In the 1970s Hafler promoted "passive pseudo-quadraphonics", an inexpensive method of recreating ambient sounds at the rear from ordinary stereophonic recordings. Known as the "Hafler hookup" or "Hafler circuit", this consisted of two similar additional rear speakers, connected in series (typically 8 + 8 or 16 ohms total) between the live feeds to the front speakers. The crosstalk or loss of stereo separation in the front speakers was generally less than 2 dB, while the rear sound level in a typical recorded live performance was about 7 dB below the front, but clearly audible.

The Dynaco QD-1 Quadaptor was based on this idea, adding a variable resistor to control the volume of the rear speakers. This passive method worked fairly well compared to the matrix decoders of the period, which attempted to reconstruct a surround sound field from a two channel recording. It had been observed that ambient sounds in a concert, such as applause or coughs from the audience, are generally received in a non-correlated phase by the stereophonic microphones, while sounds from the musicians are generally in a more or less synchronous phase. Thus, if rear speakers are fed with the difference between the stereo channels, audience noises and echoes from the auditorium can be heard from behind the listener.

In 1977, Hafler founded the David Hafler company in Pennsauken, New Jersey (a Philadelphia suburb). His first two products were the DH-101 preamplifier, followed a few months later by the DH-200 companion power amplifier. Added later was the rugged DH-500 stereo amplifier, which was rated at 255 watts per channel and saw great success in home, studio, and live environments. The amplifiers were notable for their early use of new, more-powerful MOSFETs to enable much lower distortion at higher power, in a very economical fashion. The new designs were less vulnerable to thermal runaway, allowing them to operate reliably at higher power without requiring expensive protective circuitry.

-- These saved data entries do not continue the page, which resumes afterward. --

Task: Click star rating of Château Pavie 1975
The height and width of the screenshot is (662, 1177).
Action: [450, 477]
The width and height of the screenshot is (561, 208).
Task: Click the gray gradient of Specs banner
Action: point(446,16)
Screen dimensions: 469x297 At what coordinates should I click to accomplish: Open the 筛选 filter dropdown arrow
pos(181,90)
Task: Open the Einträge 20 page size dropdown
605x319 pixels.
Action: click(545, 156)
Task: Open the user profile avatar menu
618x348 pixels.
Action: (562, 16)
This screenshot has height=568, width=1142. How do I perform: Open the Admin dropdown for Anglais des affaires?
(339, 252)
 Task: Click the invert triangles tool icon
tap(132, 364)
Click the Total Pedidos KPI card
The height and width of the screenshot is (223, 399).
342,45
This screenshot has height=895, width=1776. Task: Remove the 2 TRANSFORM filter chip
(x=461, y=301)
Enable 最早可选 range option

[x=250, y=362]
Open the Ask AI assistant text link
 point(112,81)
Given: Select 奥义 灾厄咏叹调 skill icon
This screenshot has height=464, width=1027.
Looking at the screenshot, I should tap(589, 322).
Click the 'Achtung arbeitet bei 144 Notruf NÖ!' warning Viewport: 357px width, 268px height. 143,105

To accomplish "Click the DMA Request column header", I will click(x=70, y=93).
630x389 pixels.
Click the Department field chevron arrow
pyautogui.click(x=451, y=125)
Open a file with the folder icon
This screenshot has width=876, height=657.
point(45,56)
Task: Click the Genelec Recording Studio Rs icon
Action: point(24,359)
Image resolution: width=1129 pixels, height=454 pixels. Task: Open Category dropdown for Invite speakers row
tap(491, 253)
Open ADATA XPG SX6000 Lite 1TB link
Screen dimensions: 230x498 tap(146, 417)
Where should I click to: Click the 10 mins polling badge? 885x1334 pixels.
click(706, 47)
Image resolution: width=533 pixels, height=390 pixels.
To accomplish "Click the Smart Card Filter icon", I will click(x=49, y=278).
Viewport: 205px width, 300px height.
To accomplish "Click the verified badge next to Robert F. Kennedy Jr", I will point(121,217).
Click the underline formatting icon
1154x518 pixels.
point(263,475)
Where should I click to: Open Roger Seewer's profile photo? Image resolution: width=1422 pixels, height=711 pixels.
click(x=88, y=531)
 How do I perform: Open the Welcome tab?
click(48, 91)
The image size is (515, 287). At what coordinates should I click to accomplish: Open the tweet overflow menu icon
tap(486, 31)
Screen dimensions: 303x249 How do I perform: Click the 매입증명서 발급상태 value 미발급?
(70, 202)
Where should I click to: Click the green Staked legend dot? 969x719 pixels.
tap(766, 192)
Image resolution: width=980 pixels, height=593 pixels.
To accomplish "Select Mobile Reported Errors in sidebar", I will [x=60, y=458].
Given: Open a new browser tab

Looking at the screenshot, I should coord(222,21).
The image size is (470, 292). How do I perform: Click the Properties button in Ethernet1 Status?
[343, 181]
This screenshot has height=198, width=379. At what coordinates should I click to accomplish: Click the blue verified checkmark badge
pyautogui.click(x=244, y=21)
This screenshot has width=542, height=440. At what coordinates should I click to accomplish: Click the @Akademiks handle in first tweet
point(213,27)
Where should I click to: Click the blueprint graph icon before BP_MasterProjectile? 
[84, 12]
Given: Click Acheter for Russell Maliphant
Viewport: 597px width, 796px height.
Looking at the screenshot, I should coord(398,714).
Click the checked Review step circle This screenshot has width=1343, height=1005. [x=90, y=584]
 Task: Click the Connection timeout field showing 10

Following the Dynaco business model, these products were available in both kit form and factory assembled. The units were acclaimed for their breakthrough sound quality and exceptional value, and are still highly prized today. Hafler made several different models of amplifiers and preamps over the years. Hafler products were also a foundation for improvements through later upgrades and modifications, installed both by DIY hobbyists and small specialist audio companies.

Hafler sold his company to the Rockford Corporation in 1987. Today, the Hafler company primarily makes products for the professional sound market.

The Hafler brand was purchased by Canadian based Radial Engineering Ltd in 2014. Radial planned to re-launch the Hafler brand of high-fidelity audio products.

Mike Belitz, CEO and President of Ultimate Support, in a venture with Vancouver, B.C. Private Equity Firm, Regimen Partners, have acquired Radial Engineering Ltd. and its diverse catalog of brands that include Primacoustic, Tonebone, Reamp, Hafler, Dynaco, Jensen Transformers and Iso•Max.

David Hafler died from complications of Parkinson's disease in Philadelphia, Pennsylvania, at the age of 84.

==Awards and honors==
- Hafler was inducted into the Audio Hall of Fame in 1984.